Taking the material as a whole, state how many of its lines contain "agent". Write the number and nothing more.

*** Begin section ***

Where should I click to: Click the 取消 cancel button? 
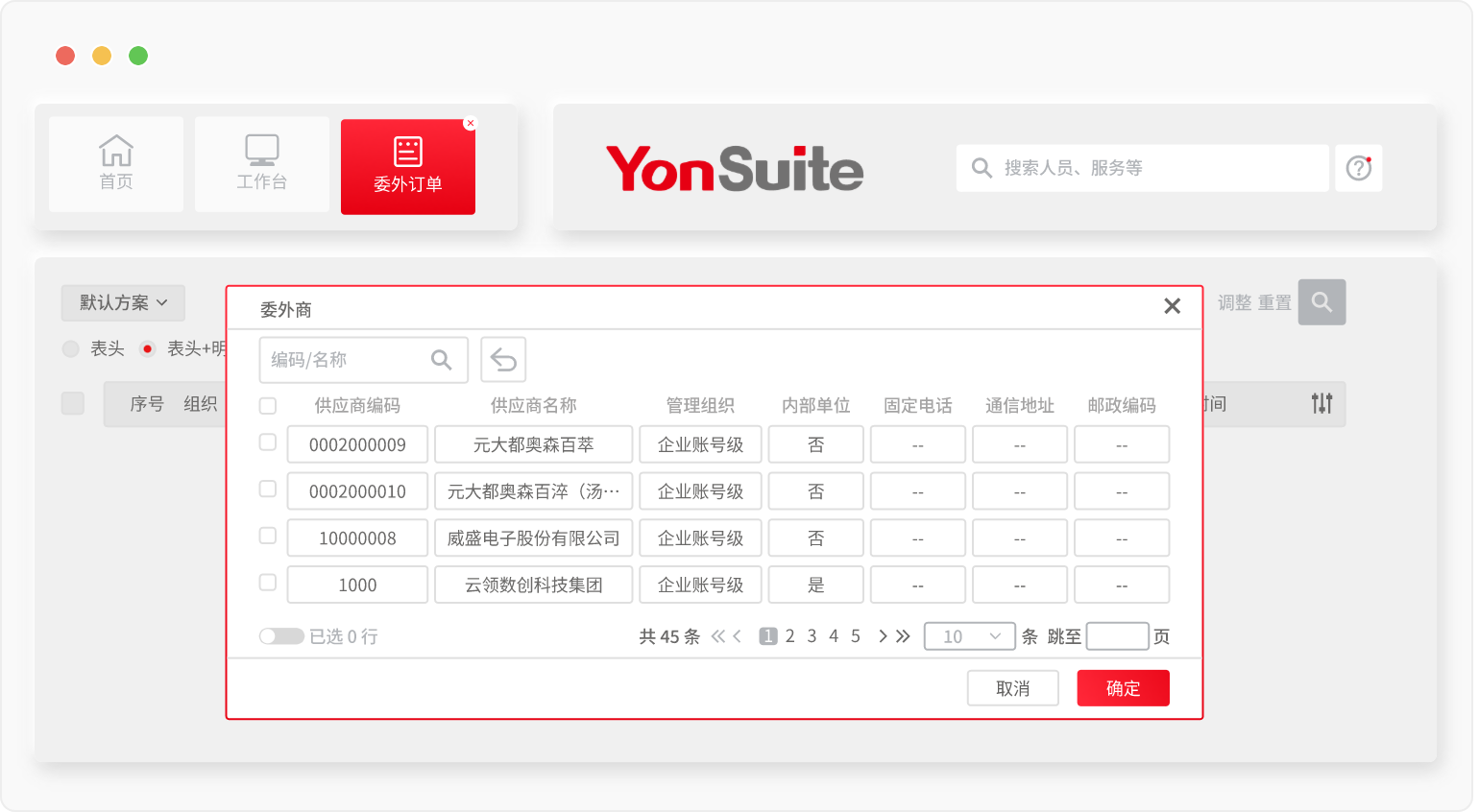tap(1012, 688)
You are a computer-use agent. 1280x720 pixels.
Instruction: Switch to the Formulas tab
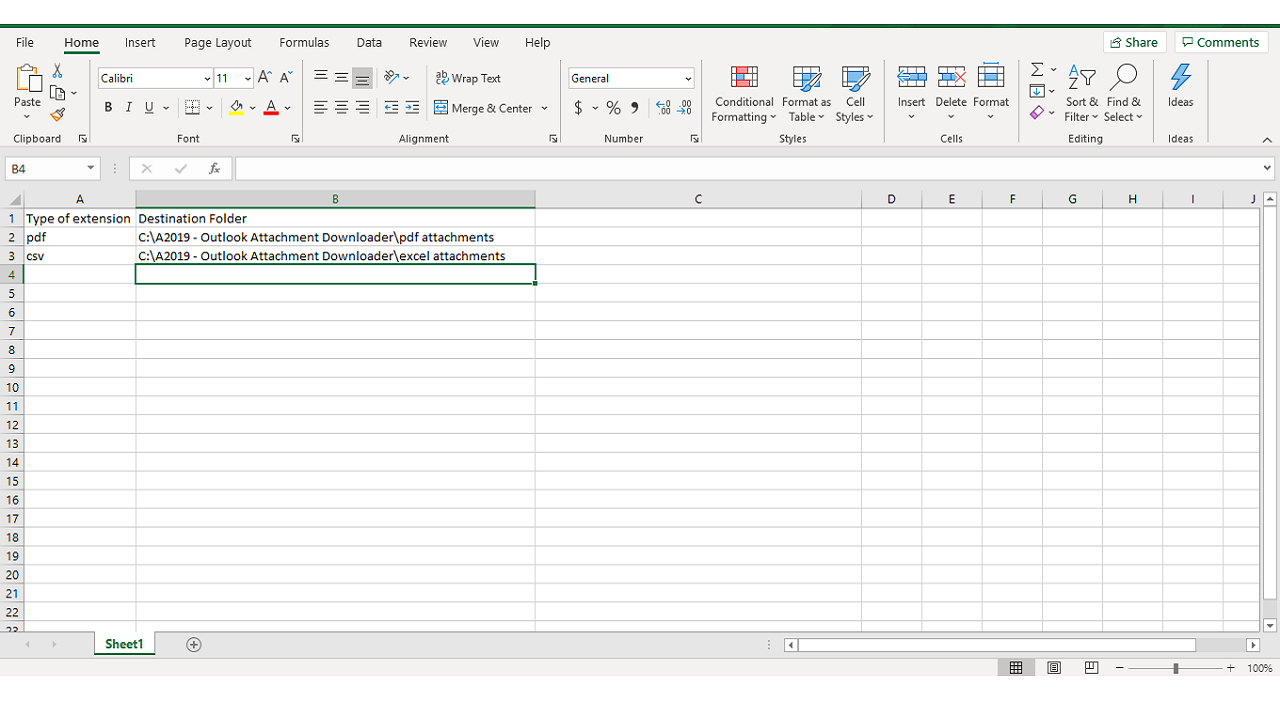click(304, 43)

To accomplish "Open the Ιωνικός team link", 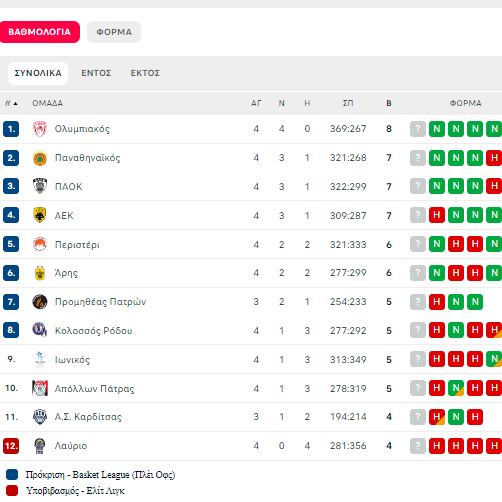I will tap(72, 360).
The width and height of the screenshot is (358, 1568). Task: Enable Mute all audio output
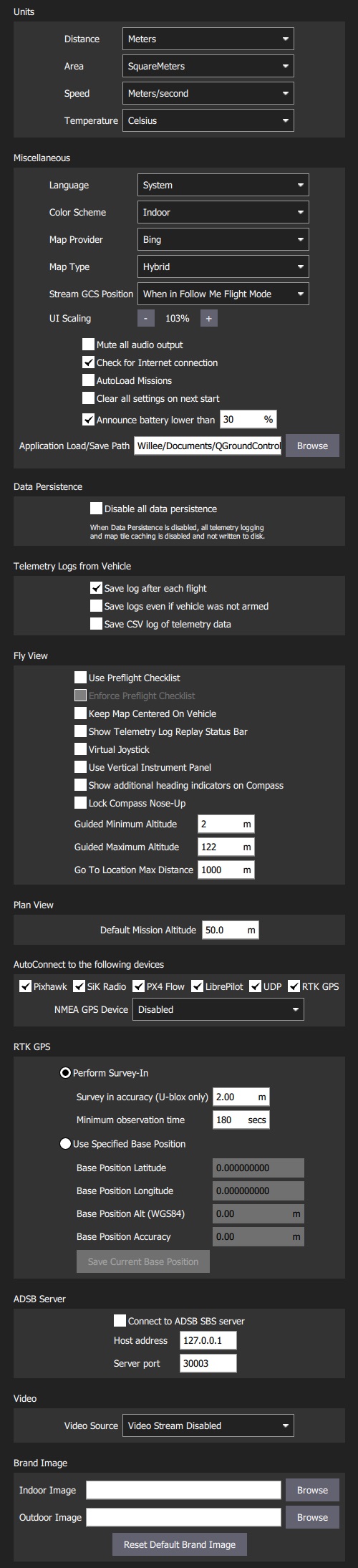point(89,345)
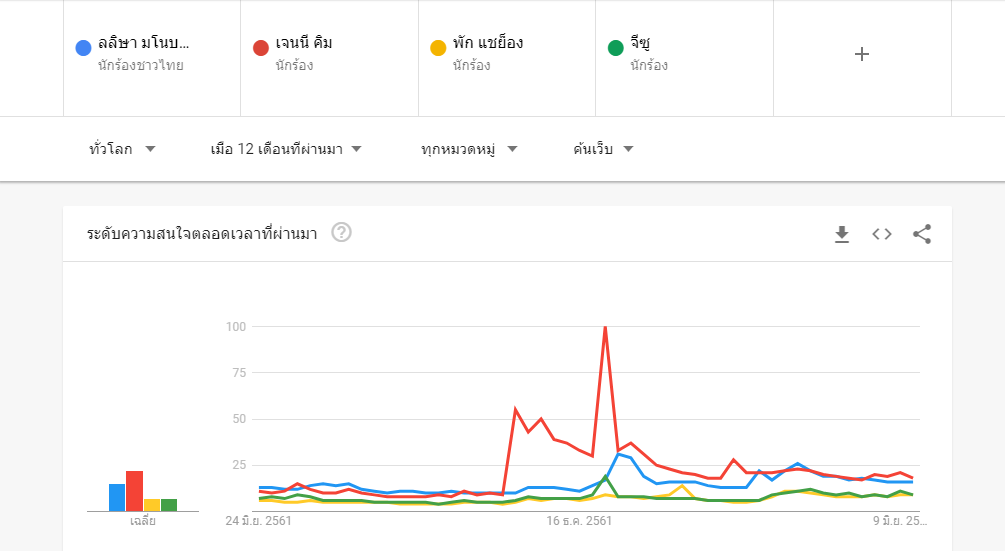Open the ทุกหมวดหมู่ category dropdown
Screen dimensions: 1005x551
(x=469, y=149)
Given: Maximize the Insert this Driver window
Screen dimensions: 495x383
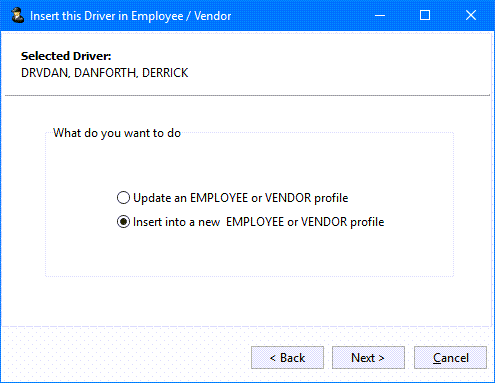Looking at the screenshot, I should (425, 15).
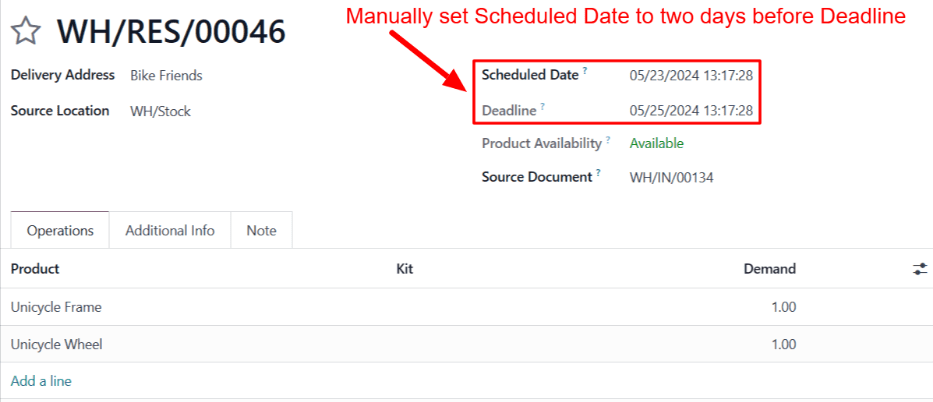
Task: Open the Bike Friends delivery address field
Action: [166, 75]
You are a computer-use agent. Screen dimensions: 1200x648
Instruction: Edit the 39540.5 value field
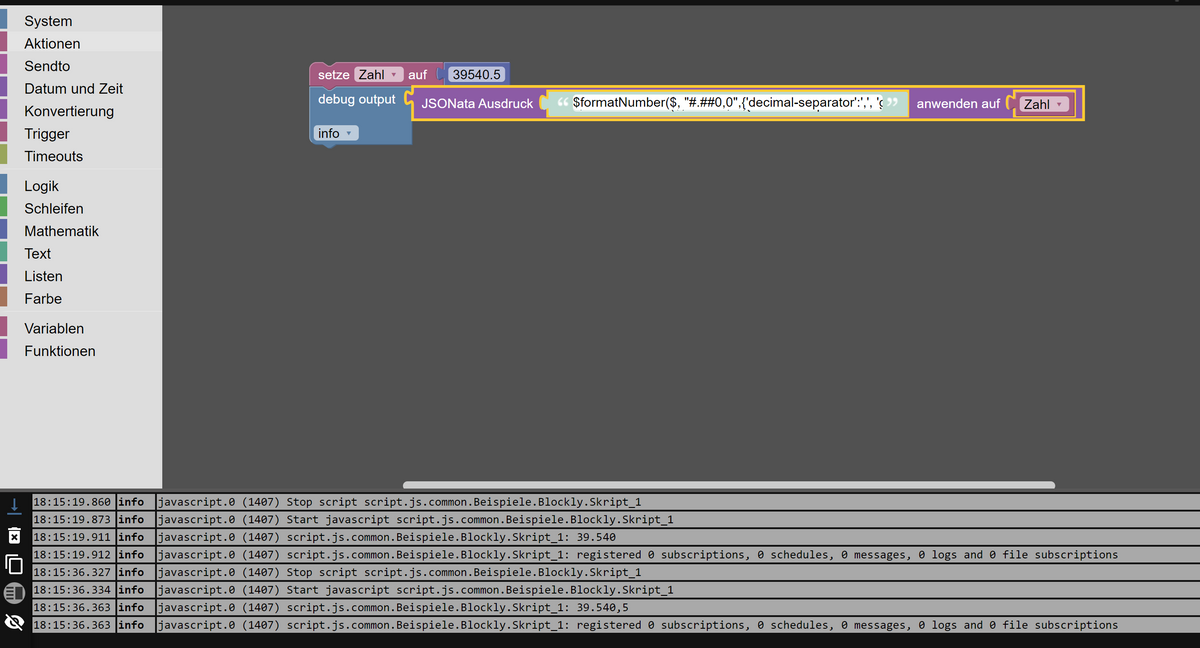[x=476, y=73]
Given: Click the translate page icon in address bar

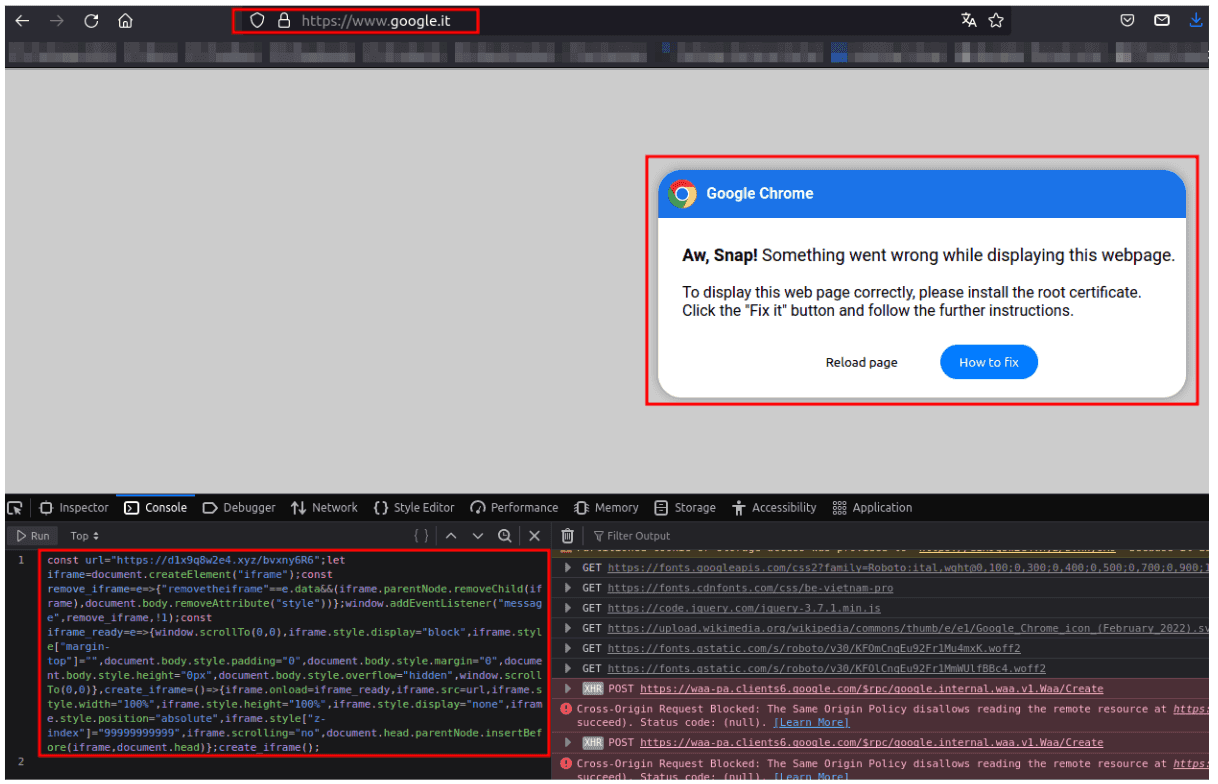Looking at the screenshot, I should click(x=968, y=21).
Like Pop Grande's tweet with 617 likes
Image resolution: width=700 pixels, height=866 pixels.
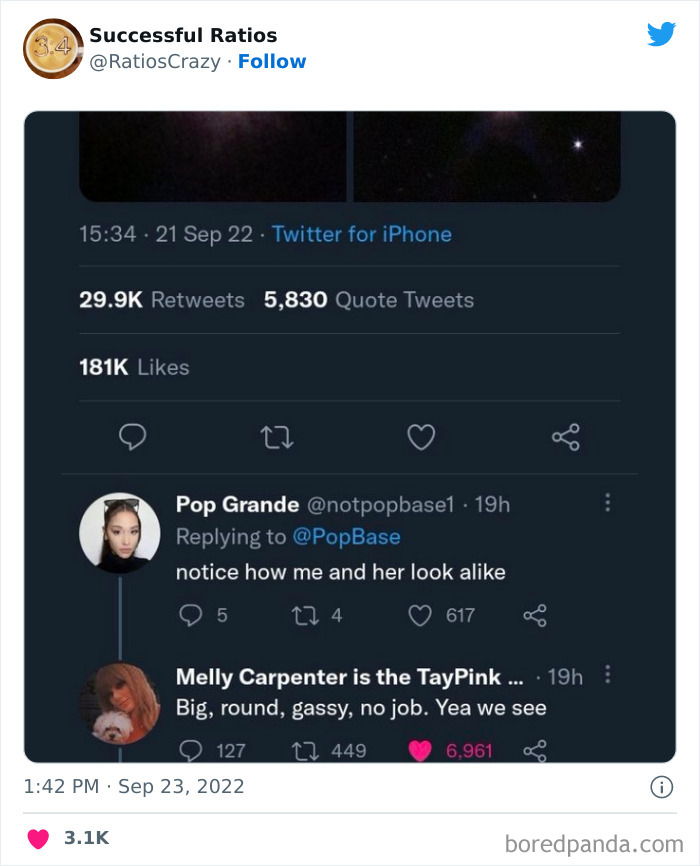click(420, 615)
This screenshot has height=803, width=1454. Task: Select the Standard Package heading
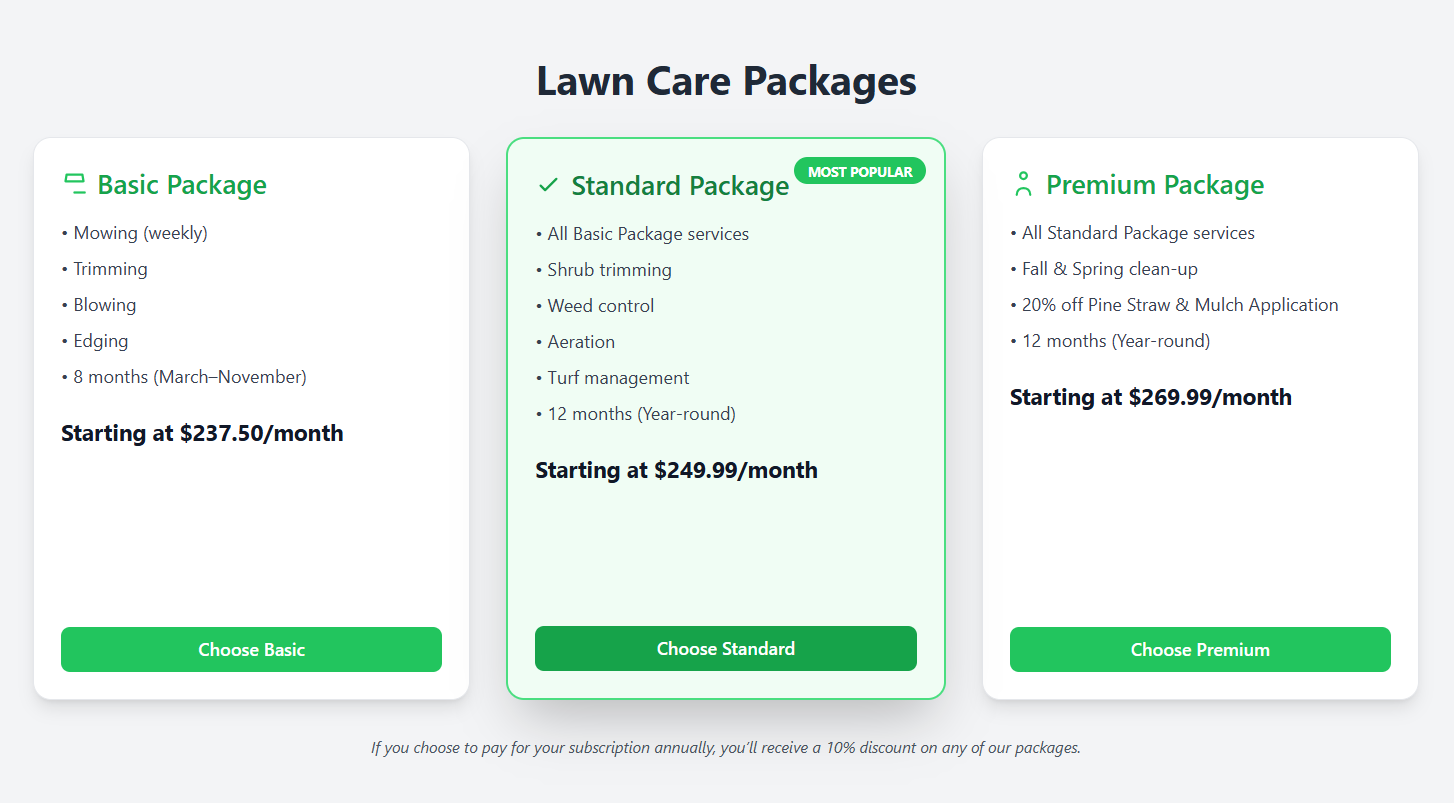(x=680, y=186)
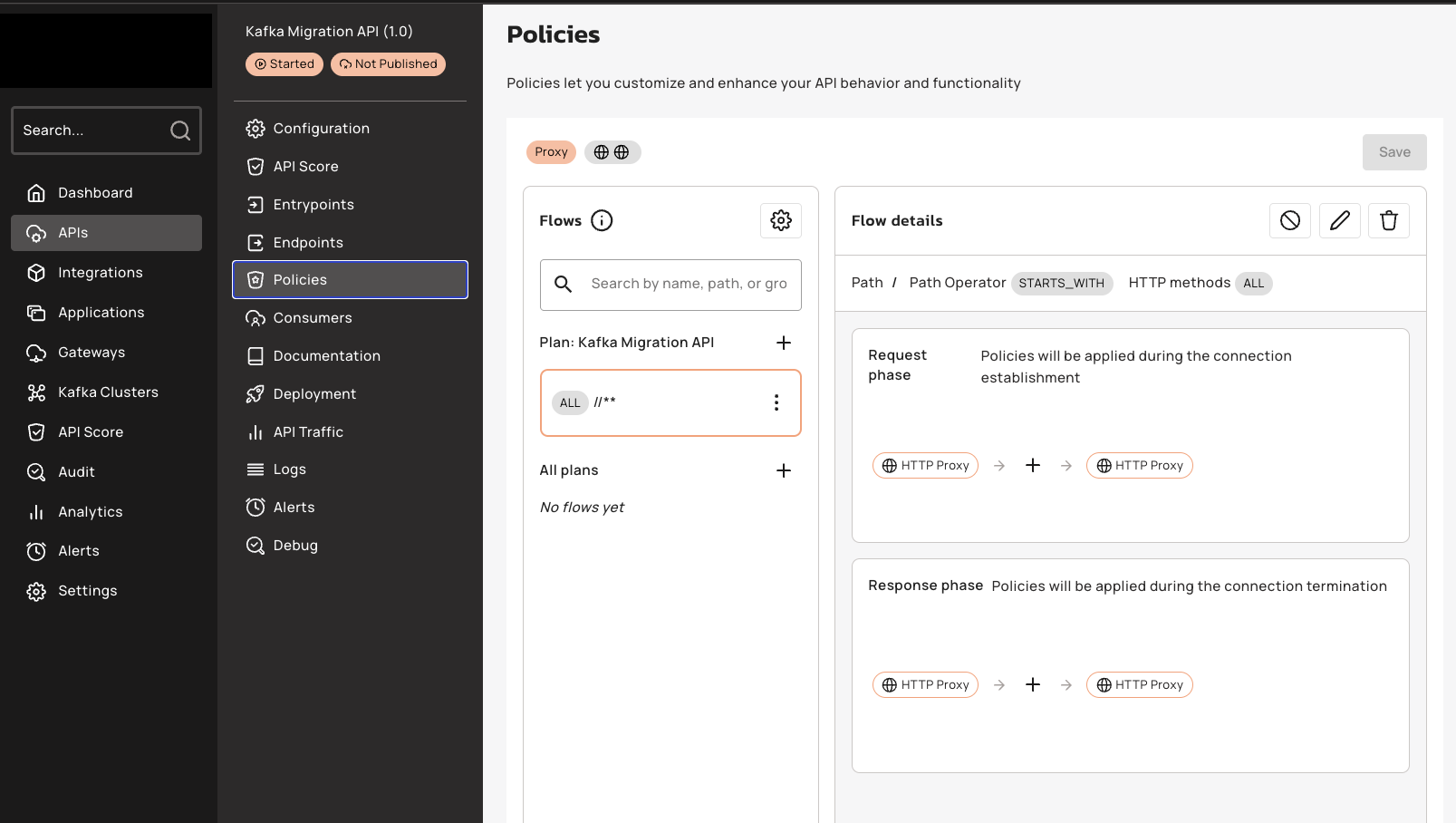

*** End section ***

Reply to the exercise: 2